TASK INPUT |
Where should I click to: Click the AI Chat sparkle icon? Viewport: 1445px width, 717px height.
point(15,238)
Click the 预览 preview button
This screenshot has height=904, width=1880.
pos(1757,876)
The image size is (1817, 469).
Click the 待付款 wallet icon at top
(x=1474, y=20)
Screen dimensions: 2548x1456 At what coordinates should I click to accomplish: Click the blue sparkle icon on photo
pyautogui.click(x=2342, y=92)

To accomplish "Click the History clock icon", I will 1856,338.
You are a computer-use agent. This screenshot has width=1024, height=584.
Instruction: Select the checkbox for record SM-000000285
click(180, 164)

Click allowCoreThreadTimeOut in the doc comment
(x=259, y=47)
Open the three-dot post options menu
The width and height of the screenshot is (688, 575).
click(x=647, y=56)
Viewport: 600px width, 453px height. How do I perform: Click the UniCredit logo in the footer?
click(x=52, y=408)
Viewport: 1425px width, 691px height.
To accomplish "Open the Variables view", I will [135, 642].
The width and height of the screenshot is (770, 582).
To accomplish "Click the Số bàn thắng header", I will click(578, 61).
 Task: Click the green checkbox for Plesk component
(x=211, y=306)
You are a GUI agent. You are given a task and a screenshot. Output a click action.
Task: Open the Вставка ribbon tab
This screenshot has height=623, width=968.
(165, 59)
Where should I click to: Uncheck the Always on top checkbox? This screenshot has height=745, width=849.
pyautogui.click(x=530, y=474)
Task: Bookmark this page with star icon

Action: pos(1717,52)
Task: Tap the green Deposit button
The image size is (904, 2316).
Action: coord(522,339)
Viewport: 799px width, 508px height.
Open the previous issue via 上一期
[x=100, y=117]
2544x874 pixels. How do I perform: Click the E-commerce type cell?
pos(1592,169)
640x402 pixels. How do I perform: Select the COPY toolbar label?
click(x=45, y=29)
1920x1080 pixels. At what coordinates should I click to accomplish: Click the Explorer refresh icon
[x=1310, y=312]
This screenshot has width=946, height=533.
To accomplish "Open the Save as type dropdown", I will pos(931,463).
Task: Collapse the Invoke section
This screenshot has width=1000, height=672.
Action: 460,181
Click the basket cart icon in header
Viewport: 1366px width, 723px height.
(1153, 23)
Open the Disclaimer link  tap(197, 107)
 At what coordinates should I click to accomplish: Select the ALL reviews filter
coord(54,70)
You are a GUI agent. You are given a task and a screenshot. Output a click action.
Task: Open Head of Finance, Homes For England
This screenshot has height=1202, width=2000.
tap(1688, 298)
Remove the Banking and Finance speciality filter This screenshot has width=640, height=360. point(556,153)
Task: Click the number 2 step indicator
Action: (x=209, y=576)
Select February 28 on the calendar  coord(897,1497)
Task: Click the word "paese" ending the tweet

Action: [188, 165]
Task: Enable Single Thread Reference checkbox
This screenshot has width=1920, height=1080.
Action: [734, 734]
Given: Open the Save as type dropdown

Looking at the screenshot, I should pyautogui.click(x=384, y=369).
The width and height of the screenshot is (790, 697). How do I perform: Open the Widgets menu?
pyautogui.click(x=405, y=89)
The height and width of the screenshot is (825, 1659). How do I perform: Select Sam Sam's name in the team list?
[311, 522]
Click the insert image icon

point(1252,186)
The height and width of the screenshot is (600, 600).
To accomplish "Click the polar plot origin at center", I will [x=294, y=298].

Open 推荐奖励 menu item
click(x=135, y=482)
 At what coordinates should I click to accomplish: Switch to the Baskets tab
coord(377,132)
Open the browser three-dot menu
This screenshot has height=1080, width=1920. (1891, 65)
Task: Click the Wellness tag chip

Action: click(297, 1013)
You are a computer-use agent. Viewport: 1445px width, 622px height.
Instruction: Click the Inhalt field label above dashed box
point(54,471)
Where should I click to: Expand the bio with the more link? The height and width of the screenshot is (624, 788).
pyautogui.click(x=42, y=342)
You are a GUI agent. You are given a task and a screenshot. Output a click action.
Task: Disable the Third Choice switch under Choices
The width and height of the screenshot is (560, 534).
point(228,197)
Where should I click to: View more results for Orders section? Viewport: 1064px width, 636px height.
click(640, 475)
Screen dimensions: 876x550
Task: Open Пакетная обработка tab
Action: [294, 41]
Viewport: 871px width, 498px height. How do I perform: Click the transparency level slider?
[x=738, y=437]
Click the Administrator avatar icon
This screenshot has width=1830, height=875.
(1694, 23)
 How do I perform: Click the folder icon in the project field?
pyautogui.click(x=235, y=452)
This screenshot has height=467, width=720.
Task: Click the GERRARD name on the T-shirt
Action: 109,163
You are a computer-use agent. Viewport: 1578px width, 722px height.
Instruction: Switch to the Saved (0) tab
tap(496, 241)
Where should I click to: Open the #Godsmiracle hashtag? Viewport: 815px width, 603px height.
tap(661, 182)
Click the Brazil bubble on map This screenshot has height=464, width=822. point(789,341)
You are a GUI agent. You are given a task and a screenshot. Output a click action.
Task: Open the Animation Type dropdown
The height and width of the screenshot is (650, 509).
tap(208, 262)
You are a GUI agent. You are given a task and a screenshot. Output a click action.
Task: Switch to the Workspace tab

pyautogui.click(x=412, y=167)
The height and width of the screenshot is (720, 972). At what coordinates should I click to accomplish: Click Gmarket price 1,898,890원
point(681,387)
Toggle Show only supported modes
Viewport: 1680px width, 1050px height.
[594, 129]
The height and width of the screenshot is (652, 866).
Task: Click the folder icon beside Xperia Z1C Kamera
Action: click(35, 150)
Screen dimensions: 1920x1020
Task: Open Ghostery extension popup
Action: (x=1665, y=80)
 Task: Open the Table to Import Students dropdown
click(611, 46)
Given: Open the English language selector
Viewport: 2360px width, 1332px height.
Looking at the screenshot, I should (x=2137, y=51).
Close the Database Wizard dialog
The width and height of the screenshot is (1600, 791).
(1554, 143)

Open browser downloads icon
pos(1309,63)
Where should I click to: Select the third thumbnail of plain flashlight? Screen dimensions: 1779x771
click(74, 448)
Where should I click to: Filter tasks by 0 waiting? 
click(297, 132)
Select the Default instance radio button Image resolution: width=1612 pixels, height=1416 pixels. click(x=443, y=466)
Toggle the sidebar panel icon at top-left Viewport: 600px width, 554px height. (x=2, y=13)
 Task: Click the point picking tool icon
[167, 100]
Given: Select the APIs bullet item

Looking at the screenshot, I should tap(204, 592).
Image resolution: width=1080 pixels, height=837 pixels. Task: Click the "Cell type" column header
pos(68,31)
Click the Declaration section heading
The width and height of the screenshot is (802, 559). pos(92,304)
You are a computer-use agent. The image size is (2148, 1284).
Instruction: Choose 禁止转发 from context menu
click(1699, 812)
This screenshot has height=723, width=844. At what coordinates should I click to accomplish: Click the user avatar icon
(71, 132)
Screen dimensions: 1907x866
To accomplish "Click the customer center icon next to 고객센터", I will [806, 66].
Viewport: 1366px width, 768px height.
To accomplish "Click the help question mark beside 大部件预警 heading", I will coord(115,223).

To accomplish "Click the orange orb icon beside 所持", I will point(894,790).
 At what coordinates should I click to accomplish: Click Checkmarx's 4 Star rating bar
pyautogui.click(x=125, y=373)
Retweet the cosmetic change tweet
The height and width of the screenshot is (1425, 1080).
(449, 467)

REQUEST | Copy the data above verbatim, from its first line through the line that contains "(x=1474, y=20)", including both of those lines.

FINISHED EXERCISE |
Where should I click to: Click the AI Chat sparkle icon? Viewport: 1445px width, 717px height.
point(15,238)
Click the 预览 preview button
This screenshot has height=904, width=1880.
pos(1757,876)
The image size is (1817, 469).
Click the 待付款 wallet icon at top
(x=1474, y=20)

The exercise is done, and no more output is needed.